§ EXERCISE OBJECTIVE
Please repeat each line of the data exactly, with nothing left out.
··· RECORDS SUPPLIED ···
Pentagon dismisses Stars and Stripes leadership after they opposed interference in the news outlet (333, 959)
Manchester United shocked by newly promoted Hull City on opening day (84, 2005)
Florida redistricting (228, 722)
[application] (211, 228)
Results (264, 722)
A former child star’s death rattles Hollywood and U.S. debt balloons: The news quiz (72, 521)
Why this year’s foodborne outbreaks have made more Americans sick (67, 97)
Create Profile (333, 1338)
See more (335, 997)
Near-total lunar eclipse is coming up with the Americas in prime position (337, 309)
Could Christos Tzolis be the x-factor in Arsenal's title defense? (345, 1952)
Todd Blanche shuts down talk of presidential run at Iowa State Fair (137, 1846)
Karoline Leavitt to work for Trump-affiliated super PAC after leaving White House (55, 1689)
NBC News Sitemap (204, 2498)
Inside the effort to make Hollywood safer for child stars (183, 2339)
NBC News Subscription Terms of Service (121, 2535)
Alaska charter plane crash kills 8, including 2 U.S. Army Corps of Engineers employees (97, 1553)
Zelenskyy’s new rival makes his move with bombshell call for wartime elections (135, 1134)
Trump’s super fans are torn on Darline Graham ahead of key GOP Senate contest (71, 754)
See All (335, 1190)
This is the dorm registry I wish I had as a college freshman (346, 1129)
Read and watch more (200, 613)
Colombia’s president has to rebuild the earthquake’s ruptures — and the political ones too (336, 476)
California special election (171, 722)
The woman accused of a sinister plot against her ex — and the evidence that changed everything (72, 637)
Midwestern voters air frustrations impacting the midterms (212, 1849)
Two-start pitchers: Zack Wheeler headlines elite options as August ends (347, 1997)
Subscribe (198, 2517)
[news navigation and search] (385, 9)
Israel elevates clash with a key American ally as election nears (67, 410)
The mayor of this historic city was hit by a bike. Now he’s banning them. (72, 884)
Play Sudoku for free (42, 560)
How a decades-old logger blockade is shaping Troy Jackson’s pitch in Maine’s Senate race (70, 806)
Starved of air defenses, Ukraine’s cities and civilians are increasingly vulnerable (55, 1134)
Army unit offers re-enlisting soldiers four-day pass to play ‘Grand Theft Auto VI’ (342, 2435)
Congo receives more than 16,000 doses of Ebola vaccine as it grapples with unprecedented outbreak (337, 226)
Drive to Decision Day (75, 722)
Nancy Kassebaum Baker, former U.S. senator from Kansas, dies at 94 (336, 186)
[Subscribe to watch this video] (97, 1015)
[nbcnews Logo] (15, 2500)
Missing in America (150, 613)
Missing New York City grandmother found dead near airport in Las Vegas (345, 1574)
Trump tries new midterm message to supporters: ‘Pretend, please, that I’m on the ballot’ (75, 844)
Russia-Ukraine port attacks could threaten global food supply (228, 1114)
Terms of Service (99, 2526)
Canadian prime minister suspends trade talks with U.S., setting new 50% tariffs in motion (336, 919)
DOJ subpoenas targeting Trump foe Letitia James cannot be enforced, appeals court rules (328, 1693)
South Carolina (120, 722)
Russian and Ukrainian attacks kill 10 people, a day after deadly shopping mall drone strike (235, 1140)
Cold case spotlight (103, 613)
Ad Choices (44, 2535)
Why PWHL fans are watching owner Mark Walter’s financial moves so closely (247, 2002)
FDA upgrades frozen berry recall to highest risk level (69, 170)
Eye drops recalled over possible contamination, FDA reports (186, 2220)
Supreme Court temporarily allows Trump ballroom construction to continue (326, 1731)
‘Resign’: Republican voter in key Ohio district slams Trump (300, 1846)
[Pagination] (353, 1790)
···
§ EXERCISE SOLUTION
Pentagon dismisses Stars and Stripes leadership after they opposed interference in the news outlet (333, 959)
Manchester United shocked by newly promoted Hull City on opening day (84, 2005)
Florida redistricting (228, 722)
[application] (211, 228)
Results (264, 722)
A former child star’s death rattles Hollywood and U.S. debt balloons: The news quiz (72, 521)
Why this year’s foodborne outbreaks have made more Americans sick (67, 97)
Create Profile (333, 1338)
See more (335, 997)
Near-total lunar eclipse is coming up with the Americas in prime position (337, 309)
Could Christos Tzolis be the x-factor in Arsenal's title defense? (345, 1952)
Todd Blanche shuts down talk of presidential run at Iowa State Fair (137, 1846)
Karoline Leavitt to work for Trump-affiliated super PAC after leaving White House (55, 1689)
NBC News Sitemap (204, 2498)
Inside the effort to make Hollywood safer for child stars (183, 2339)
NBC News Subscription Terms of Service (121, 2535)
Alaska charter plane crash kills 8, including 2 U.S. Army Corps of Engineers employees (97, 1553)
Zelenskyy’s new rival makes his move with bombshell call for wartime elections (135, 1134)
Trump’s super fans are torn on Darline Graham ahead of key GOP Senate contest (71, 754)
See All (335, 1190)
This is the dorm registry I wish I had as a college freshman (346, 1129)
Read and watch more (200, 613)
Colombia’s president has to rebuild the earthquake’s ruptures — and the political ones too (336, 476)
California special election (171, 722)
The woman accused of a sinister plot against her ex — and the evidence that changed everything (72, 637)
Midwestern voters air frustrations impacting the midterms (212, 1849)
Two-start pitchers: Zack Wheeler headlines elite options as August ends (347, 1997)
Subscribe (198, 2517)
[news navigation and search] (385, 9)
Israel elevates clash with a key American ally as election nears (67, 410)
The mayor of this historic city was hit by a bike. Now he’s banning them. (72, 884)
Play Sudoku for free (42, 560)
How a decades-old logger blockade is shaping Troy Jackson’s pitch in Maine’s Senate race (70, 806)
Starved of air defenses, Ukraine’s cities and civilians are increasingly vulnerable (55, 1134)
Army unit offers re-enlisting soldiers four-day pass to play ‘Grand Theft Auto VI’ (342, 2435)
Congo receives more than 16,000 doses of Ebola vaccine as it grapples with unprecedented outbreak (337, 226)
Drive to Decision Day (75, 722)
Nancy Kassebaum Baker, former U.S. senator from Kansas, dies at 94 (336, 186)
[Subscribe to watch this video] (97, 1015)
[nbcnews Logo] (15, 2500)
Missing in America (150, 613)
Missing New York City grandmother found dead near airport in Las Vegas (345, 1574)
Trump tries new midterm message to supporters: ‘Pretend, please, that I’m on the ballot’ (75, 844)
Russia-Ukraine port attacks could threaten global food supply (228, 1114)
Terms of Service (99, 2526)
Canadian prime minister suspends trade talks with U.S., setting new 50% tariffs in motion (336, 919)
DOJ subpoenas targeting Trump foe Letitia James cannot be enforced, appeals court rules (328, 1693)
South Carolina (120, 722)
Russian and Ukrainian attacks kill 10 people, a day after deadly shopping mall drone strike (235, 1140)
Cold case spotlight (103, 613)
Ad Choices (44, 2535)
Why PWHL fans are watching owner Mark Walter’s financial moves so closely (247, 2002)
FDA upgrades frozen berry recall to highest risk level (69, 170)
Eye drops recalled over possible contamination, FDA reports (186, 2220)
Supreme Court temporarily allows Trump ballroom construction to continue (326, 1731)
‘Resign’: Republican voter in key Ohio district slams Trump (300, 1846)
[Pagination] (353, 1790)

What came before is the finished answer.